私たちが何をしたのだ!? 子供たちが何をしたのだ!?
「知ったことか。ガキだろうと化物だ。化物の芽は潰す。当然だ」
まるで、虫を殺すかのような物言い。少女の中で感情が爆発した。
「アアアアアアアアアアアアアアアアアアアアアアアアアアアアアアア!!!!!」
使うはずがないと信じていた吸血鬼の能力。少女は手を刃物のように鋭利化し、男に襲いかかる。しかし。
「っは」
男は鼻で笑いながら、少女の攻撃を避け、無防備となった腹部に剣を差し込む。
「ゴブッ」
少女は口から血を吐き出し、男にもたれかかる。鋭利化された手は元に戻り、それでも男を切ろうと男の背中に弱々しく爪を立てる。
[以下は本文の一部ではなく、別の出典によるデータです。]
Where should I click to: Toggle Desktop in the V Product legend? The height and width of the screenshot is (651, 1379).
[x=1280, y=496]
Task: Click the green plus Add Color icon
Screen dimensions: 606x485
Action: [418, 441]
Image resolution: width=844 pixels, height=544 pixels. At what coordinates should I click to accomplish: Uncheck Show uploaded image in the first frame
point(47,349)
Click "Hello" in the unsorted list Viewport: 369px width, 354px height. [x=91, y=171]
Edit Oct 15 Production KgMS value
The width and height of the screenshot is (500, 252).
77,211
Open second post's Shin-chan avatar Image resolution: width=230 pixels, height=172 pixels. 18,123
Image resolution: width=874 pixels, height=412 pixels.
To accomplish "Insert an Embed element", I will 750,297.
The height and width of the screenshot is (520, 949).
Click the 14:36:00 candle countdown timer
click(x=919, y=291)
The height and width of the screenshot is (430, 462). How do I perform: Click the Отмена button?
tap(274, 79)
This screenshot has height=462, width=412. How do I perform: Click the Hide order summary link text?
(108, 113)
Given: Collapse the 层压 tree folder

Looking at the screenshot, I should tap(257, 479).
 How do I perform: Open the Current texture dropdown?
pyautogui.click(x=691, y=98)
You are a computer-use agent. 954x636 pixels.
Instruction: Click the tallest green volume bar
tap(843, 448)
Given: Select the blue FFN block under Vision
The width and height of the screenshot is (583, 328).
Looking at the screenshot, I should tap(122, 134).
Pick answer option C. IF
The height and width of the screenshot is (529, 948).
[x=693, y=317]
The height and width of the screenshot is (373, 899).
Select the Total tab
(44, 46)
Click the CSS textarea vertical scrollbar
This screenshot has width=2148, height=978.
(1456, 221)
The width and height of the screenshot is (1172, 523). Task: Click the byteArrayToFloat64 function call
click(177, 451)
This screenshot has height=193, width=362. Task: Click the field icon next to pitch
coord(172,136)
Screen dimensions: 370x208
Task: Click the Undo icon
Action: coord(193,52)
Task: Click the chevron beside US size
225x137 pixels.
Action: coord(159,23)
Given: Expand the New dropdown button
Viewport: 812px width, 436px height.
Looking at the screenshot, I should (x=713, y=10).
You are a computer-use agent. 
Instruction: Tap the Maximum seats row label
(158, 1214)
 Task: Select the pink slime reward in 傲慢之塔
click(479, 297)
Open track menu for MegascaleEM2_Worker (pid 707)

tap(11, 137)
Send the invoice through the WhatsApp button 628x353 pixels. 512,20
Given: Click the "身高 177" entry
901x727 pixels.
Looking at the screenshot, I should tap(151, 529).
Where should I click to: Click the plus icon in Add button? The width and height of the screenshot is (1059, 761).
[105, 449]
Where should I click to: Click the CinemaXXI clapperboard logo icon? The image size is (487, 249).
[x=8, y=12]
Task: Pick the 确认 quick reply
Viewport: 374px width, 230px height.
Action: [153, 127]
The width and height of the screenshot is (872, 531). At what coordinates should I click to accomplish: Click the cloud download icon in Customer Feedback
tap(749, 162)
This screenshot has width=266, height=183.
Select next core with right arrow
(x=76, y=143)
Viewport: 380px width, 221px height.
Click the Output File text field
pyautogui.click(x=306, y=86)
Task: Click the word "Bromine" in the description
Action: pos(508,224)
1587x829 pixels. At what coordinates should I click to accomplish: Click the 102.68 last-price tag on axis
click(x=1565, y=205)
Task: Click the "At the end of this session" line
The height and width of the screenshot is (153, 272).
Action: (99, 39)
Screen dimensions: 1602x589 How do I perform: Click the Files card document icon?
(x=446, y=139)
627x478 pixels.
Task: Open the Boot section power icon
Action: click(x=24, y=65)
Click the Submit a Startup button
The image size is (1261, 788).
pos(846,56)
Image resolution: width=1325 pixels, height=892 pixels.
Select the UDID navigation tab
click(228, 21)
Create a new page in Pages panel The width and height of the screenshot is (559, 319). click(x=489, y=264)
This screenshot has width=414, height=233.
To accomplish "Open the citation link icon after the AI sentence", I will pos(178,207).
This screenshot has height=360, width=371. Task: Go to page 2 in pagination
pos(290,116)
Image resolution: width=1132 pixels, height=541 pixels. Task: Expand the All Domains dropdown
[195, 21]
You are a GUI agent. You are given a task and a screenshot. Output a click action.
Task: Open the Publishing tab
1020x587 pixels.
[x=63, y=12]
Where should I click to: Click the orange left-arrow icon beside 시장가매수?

「な、なんで? 私たちが、何を、したと言うの? 私たちは、私たちは、ただ人間と一緒に、平和に」
少女は慟哭を男の耳元で囁く。
「お前たちの平和など知ったことか。お前たちが化物だから殺す。ただそれだけだ」
少女は意識が薄れ行く中で、男の言葉を聞く。狂ってる。この男は狂ってる。少女は男の持つ狂気を理解した。そして哀れんだ。消えそうな意識を必死に保ち、男に最後の言葉をいう。
「あ、あなたの方が、り、りっぱな、化物、よ」
少女は息絶え、同時に剣から吹き出た白い炎が少女の遺体を焼き尽くし、塵も残さず消して行く。
「化物? 俺が?」
男は剣を鞘に納め、少女の最後の言葉を呟く。
「俺は、人間だ。化物を殺す、人間だ!」
まるで言い訳するように、少女の言葉を否定する。男は踵を翻し、暗い森の中へと消えていった。